[by Meredith Wiggins]
The 2015 College Language Association Conference for 2015 was held April 8-11, 2015, in Dallas, Texas, with the theme of “Expanding Frontiers: Freedom, Resistance, and Transnational Identities in Languages and Literatures.”
CLA is always a challenging and welcoming community of scholars of African American literature and culture. This year, however, was especially exciting, as 2015 marked the 75th annual meeting of CLA’s conference.
As has become tradition, representatives from HBW and from KU were out in full force – tabling, giving presentations, and generally having a great time!
This marked the second year HBW has sponsored the New Scholars Panel. Last year’s panel was made up exclusively of graduate students from the University of Kansas, but this year HBW pulled from a wider range of colleges and universities. We also paired each student presenter with a dedicated respondent. On Friday, April 9, the morning kicked off with “Writing and Reading Beyond the Boundaries,” chaired by Dr. Darryl Dickson-Carr of Southern Methodist University. The panel featured presentations by:
- Alexis McGee, University of Texas at San Antonio – “Minaj’s “Anaconda” and Black Feminisms in the Classroom,” responded to by Dr. Joanne Gabbin, James Madison University
- Reanna Roby, University of Texas at San Antonio – “The Unacknowledged Roles of Science in Black Feminist Social Media,” responded to by Dr. DoVeanna Fulton, University of Houston, Downtown
- Simone Savannah, University of Kansas – “The Politics of Genre, Race, and Gender in Ann Petry’s The Street,” responded to by Dr. Ayesha Hardison, Ohio University
- Mudiwa Pettus, The Pennsylvania State University – “Beyond the Domestic: Nineteenth-Century Black Clubwomen and their (Re)Definition of Community,” responded to by Dr. Gwendolyn Pough, Syracuse University
- Anthony Boynton, Georgia College & State University – “Solidarity and Aesthetic: Black Uplift in Gwendolyn Brooks’s Primer for Blacks,” responded to by Dr. Doretha Williams, George Washington University
At the same time, HBW founder Maryemma Graham and former HBW staff member Kenton Rambsy gave a digital humanities exhibit and presentation on “The Histories of African American Short Stories.”
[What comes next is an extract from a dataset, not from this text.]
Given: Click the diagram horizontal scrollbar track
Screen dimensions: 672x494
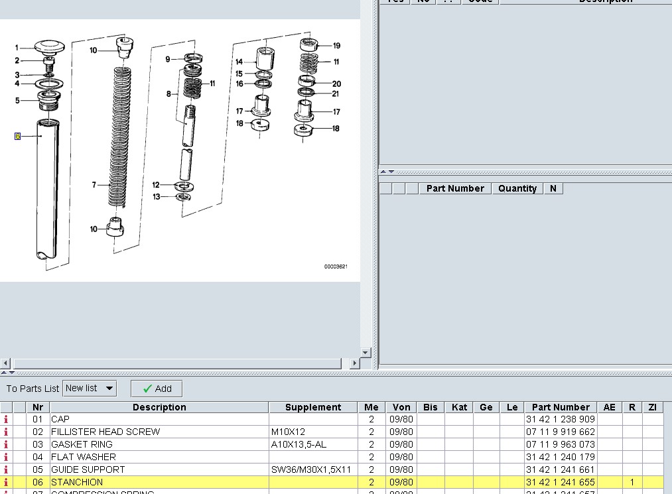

HBW tabled throughout the day on Thursday and Friday, spreading the word about our mission and projects and seeking applicants for KU’s Jayhawk Sneak Peek events.
(Know someone who might be interested in taking part in a similar event in the future? Contact the KU English Department for more details!)
Friday night was the annual CLA banquet, when attendees put on their finest garb and join together to share a meal, recognize the CLA Executive Committee, announce the winners of CLA’s awards and scholarships, and enjoy a keynote address from a notable speaker. This year we were fortunate to hear author NoViolet Bulawayo read from her acclaimed novel We Need New Names. Bulawayo noted that CLA was her “first time at a conference where people look like me” and spoke about the need for transnational writers to maintain their voices and stories through resistance to dominant English narrative.
HBW concluded its business at CLA on Saturday, holding our annual board meeting. A group of 10 staff, board members, and outside supporters gathered to check in on the year’s accomplishments, discuss future directions for growth, and generally touch base on where the organization is and where we want it to go. In the coming weeks and months, we’ll be sharing some of those plans with you.
All in all, HBW had a great showing at #CLA2015. Until next year!
ETA: An earlier version of this post incorrectly stated that Dr. Jerry Ward took part in the presentation “The Histories of African American Short Stories.” HBW apologizes for the error.